EXERCISE DESCRIPTION: Which lines in the listing below contain the string "Download", with case counting? Gather each of those lines and copy it out in full.

(Entries of text and item locations)
···
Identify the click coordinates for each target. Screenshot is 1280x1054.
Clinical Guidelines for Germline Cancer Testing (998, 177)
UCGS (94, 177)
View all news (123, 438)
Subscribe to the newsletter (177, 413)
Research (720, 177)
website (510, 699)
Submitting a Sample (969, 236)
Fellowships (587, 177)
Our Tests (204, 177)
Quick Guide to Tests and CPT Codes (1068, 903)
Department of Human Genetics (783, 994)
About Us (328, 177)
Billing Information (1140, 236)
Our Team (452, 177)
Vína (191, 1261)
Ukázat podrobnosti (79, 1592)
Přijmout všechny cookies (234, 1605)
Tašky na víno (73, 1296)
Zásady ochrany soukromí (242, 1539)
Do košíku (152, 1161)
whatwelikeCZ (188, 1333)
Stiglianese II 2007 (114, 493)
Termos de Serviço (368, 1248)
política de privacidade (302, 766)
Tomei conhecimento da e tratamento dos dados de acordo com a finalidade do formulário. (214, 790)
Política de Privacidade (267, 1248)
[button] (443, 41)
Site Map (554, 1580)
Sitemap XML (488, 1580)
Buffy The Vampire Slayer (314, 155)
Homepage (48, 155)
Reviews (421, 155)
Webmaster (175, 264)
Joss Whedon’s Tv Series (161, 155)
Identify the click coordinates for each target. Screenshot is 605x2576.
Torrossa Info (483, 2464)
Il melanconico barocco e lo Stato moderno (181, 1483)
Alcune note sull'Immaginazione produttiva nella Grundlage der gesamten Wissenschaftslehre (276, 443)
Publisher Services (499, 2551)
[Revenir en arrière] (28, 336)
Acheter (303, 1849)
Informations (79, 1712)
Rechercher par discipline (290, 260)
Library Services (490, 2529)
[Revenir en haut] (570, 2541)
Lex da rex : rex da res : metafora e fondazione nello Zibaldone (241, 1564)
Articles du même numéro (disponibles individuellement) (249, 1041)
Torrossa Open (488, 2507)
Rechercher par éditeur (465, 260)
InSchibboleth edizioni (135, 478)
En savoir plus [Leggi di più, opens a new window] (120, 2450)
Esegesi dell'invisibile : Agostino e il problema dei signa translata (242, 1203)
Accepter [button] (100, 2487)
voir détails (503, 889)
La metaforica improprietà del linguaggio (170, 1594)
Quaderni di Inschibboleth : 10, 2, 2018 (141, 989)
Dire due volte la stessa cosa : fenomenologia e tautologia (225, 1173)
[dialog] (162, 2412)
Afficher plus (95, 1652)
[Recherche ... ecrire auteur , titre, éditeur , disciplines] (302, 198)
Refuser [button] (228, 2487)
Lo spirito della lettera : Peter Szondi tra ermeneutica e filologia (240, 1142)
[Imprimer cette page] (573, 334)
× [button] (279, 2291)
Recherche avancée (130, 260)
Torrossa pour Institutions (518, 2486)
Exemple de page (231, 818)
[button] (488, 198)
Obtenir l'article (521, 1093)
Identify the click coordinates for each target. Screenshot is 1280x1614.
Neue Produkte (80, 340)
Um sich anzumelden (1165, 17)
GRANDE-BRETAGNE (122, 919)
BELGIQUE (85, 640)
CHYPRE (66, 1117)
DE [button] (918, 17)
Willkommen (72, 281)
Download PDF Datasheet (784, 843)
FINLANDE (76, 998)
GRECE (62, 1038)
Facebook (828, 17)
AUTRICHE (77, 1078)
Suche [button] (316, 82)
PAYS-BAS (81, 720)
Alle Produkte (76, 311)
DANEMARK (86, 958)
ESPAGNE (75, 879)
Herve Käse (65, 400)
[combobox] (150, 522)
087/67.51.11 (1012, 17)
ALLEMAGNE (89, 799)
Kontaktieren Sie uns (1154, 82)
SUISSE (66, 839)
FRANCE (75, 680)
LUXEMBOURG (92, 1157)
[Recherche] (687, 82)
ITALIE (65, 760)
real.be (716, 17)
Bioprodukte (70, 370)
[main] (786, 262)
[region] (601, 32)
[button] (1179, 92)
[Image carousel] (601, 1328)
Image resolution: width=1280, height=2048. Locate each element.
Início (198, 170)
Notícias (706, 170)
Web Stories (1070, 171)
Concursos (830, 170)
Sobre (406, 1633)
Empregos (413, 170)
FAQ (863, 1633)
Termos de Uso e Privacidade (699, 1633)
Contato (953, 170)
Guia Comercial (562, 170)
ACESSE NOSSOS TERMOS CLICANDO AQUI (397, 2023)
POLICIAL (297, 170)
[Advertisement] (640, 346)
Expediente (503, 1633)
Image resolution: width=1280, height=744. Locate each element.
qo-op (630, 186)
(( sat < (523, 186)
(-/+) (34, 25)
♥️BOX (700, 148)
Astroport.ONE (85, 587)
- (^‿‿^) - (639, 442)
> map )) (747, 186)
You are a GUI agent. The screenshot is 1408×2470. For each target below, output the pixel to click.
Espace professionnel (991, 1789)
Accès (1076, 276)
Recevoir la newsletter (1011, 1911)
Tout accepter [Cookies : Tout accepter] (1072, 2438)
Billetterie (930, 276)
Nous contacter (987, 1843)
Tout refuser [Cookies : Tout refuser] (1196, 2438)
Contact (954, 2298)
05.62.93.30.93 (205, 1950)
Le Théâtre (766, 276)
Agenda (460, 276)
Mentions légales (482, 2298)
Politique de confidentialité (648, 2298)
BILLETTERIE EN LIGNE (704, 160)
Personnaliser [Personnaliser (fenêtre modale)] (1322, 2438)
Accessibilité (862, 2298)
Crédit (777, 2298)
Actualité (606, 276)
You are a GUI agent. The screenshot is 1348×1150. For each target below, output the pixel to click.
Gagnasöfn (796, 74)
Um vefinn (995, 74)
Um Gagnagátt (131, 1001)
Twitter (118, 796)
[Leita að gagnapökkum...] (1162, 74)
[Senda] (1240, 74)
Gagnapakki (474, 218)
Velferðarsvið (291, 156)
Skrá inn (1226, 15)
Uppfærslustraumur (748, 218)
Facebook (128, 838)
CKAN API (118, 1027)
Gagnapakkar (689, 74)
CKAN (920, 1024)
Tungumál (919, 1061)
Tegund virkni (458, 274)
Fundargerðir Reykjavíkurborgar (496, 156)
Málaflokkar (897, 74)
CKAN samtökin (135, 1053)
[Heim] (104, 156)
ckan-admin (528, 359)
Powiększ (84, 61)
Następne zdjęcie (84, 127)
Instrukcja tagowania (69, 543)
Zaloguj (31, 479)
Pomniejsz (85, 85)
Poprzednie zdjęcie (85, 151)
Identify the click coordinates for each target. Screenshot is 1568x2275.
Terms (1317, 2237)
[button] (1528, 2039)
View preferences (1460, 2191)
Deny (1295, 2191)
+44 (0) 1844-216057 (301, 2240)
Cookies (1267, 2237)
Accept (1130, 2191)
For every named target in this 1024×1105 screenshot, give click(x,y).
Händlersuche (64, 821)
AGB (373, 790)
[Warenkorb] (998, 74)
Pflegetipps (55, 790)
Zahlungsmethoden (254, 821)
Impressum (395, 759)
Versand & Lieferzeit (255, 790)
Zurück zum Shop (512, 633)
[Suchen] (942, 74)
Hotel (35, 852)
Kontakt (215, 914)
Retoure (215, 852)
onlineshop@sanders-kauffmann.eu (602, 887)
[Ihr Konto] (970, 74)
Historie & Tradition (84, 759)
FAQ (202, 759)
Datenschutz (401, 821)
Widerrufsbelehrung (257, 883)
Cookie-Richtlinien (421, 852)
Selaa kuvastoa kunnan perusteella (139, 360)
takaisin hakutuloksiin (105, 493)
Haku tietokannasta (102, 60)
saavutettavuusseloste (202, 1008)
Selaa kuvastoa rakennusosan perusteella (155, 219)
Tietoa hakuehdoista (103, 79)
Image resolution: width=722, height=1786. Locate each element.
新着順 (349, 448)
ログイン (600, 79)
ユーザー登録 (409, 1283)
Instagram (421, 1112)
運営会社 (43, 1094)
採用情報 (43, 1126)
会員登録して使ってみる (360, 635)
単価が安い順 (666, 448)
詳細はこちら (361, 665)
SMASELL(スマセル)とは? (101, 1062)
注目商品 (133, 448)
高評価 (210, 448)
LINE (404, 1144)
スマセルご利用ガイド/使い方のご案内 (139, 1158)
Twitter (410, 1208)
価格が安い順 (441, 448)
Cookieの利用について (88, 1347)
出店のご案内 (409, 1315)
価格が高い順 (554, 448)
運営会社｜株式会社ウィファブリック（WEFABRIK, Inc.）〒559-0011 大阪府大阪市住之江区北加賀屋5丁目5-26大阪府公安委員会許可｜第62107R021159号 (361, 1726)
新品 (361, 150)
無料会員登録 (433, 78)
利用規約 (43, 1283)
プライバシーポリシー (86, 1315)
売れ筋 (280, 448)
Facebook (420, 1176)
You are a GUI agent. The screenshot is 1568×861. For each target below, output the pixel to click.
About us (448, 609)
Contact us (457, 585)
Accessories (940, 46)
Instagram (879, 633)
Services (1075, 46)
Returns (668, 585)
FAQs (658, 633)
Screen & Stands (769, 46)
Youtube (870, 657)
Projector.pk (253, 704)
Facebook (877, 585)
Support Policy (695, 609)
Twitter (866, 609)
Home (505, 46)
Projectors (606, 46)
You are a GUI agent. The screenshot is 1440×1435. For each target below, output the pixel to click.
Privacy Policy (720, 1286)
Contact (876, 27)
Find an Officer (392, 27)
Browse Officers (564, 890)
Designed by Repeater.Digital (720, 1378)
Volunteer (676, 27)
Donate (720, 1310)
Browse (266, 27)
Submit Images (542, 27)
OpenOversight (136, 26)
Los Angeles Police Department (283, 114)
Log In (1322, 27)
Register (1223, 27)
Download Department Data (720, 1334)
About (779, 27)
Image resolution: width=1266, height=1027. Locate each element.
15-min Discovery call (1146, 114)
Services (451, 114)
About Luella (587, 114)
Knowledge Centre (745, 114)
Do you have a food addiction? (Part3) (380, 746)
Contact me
···
THE SOLUTION:
Download PDF Datasheet (784, 843)
Download Department Data (720, 1334)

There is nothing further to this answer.